Setup an Automated Pipline

  1. Create Azure Function App for your enricher. Choose a consumption plan to pay only for what you use, or create a free App Service plan that you will share with your web UI. Right click the EnricherFunction Project in Visual Studio and select Publish... then publish to the Function app you created. Now go to the function app in the Azure Portal and expand Functions and then EnrichImages and click Integrate. Associate the storage account with this function by clicking new next to the Storage account connection and select the storage account you created earlier. Click Save.

    You can test the function by using the Azure Storage explorer to upload images to the library blob container on your storage account.

  2. Configure Microsoft Flow to create blobs from images that are taken on your phone, sent to your email, etc. You can also create these using Azure Logic Apps instead of Flow and they work the same way.
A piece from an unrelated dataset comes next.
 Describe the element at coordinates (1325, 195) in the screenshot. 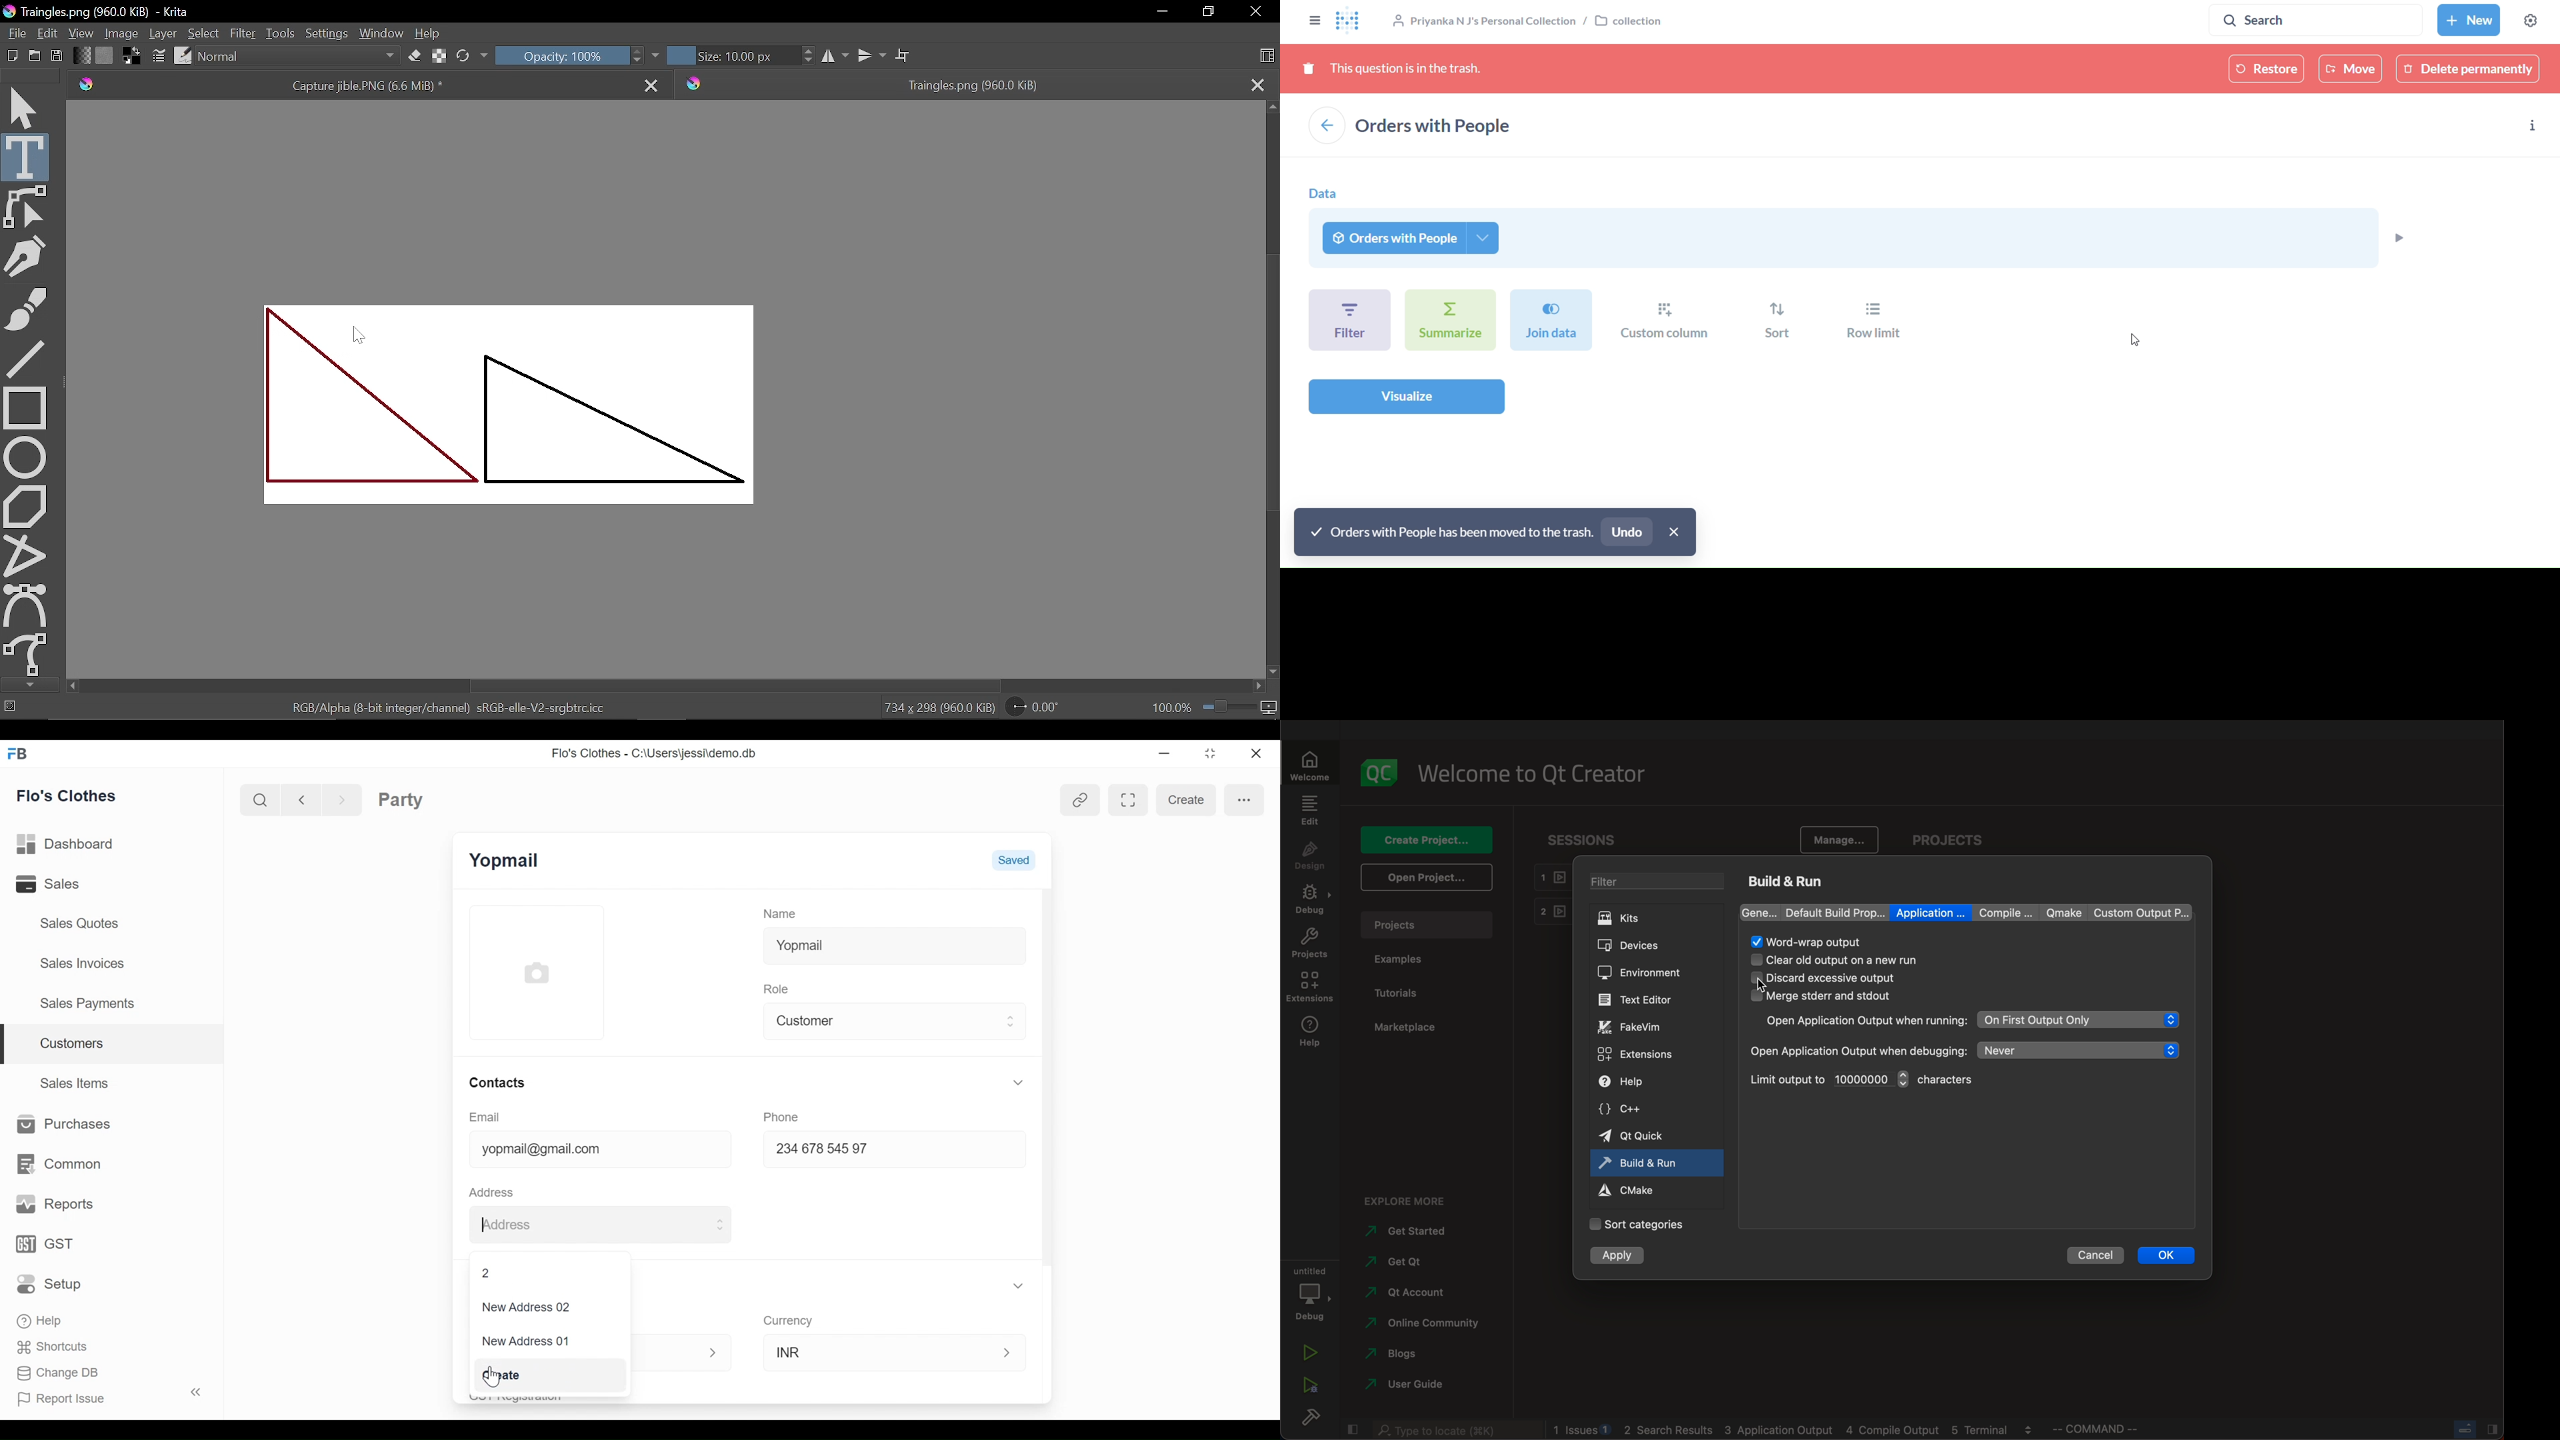

I see `data` at that location.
    This flow automatically adds the the library pictures taken on a phone that are uploaded to OnDrive. OneDrive Flow

    This flow automatically adds the the library pictures sent as attachments to emails send to a Outlook.com account. OneDrive Flow

Publish your Web Application

  1. In Visual Studio right click the WebUI project and select publish. You can create a new Azure Web App from Visual studio or you can do it in the Azure portal. This application will work well on a free app service plan, or you can use the same app service plan as your function app if you created one earlier.

  2. You can easily customize the UI by modifying the index.html to meet your needs. The UI is generated using the AzSearch.js library and it takes very little code to change what is shown in the search interface.